SudachiPy
SudachiPy is a Python binding for Sudachi.rs, a Japanese morphological analyzer implemented in Rust. It provides multi-granular tokenization for Japanese text, handling various linguistic nuances. The current version is 0.6.10, with releases typically occurring every few months to incorporate updates, bug fixes, and Python version support.
Warnings
- breaking Support for Python 3.6, 3.7, and 3.8 has been removed in versions 0.6.4 and 0.6.9, respectively. Ensure you are using Python 3.9 or newer.
- breaking The `sudachipy link` command, used for managing dictionary paths, was removed in v0.5.2 and later. Dictionary specification methods now rely on `config_path` or `dict_type` arguments to `Dictionary()` or CLI options.

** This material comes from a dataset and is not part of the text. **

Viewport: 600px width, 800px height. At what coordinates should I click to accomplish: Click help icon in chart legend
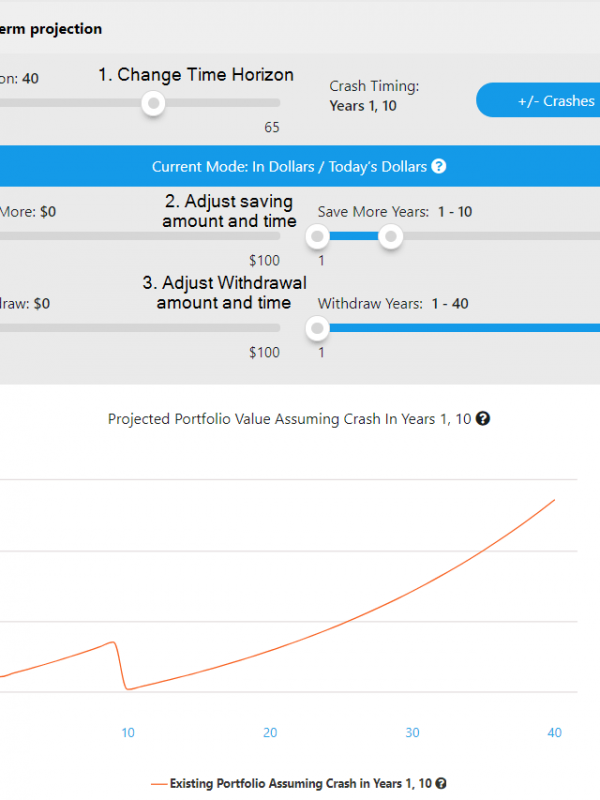(441, 784)
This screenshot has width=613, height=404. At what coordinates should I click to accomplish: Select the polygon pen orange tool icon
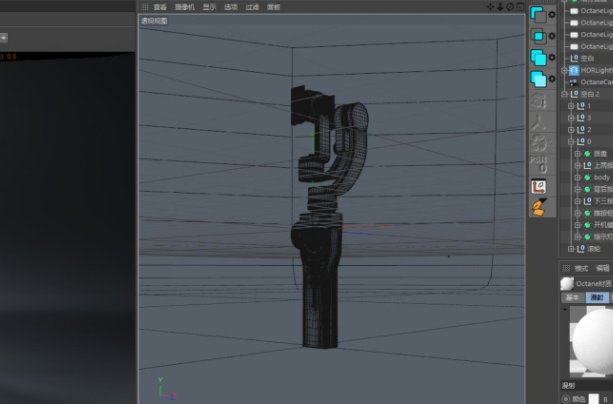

- deprecated Direct imports like `from sudachipy.dictionary import Dictionary` and `from sudachipy.tokenizer import Tokenizer` are deprecated. Import `Dictionary`, `Tokenizer`, and `SplitMode` directly from the top-level `sudachipy` package.
- gotcha SudachiPy requires a dictionary package (e.g., `sudachidict_core`) to be installed separately. It is not included in the main `sudachipy` package.
- gotcha Building SudachiPy from source (common on ARM64 Linux/macOS if no pre-built wheel is available) requires the Rust compiler toolchain and `setuptools-rust` to be installed in your environment.
- gotcha The `mode` parameter in the `Tokenizer.tokenize()` method is deprecated. Pass the analysis mode when creating the `Tokenizer` instance, or use `Morpheme.split()` for multi-level splitting.
- gotcha Dictionary resource path resolution logic changed in v0.6.3. Paths are now resolved in a specific order: absolute paths, relative to config `path`, relative to `resource_dir` param, relative to config file, relative to current directory.
Install
-
pip install sudachipy sudachidict_core
Imports
- Dictionary
from sudachipy import Dictionary
- Tokenizer
from sudachipy import Tokenizer
- SplitMode
from sudachipy import SplitMode
Quickstart
from sudachipy import Dictionary, SplitMode
# Initialize the tokenizer with the default (core) dictionary
tokenizer = Dictionary().create()
text = "すもももももももものうち"
# Tokenize in SplitMode.C (shortest segmentation)
morphemes_c = tokenizer.tokenize(text, SplitMode.C)
print("SplitMode.C:", [m.surface() for m in morphemes_c])
# Tokenize in SplitMode.A (medium segmentation)
morphemes_a = tokenizer.tokenize(text, SplitMode.A)
print("SplitMode.A:", [m.surface() for m in morphemes_a])
# Access morpheme details
if morphemes_c:
first_morpheme = morphemes_c[0]
print(f"\nFirst morpheme (C): {first_morpheme.surface()}")
print(f" Reading form: {first_morpheme.reading_form()}")
print(f" Part of Speech: {first_morpheme.part_of_speech()}")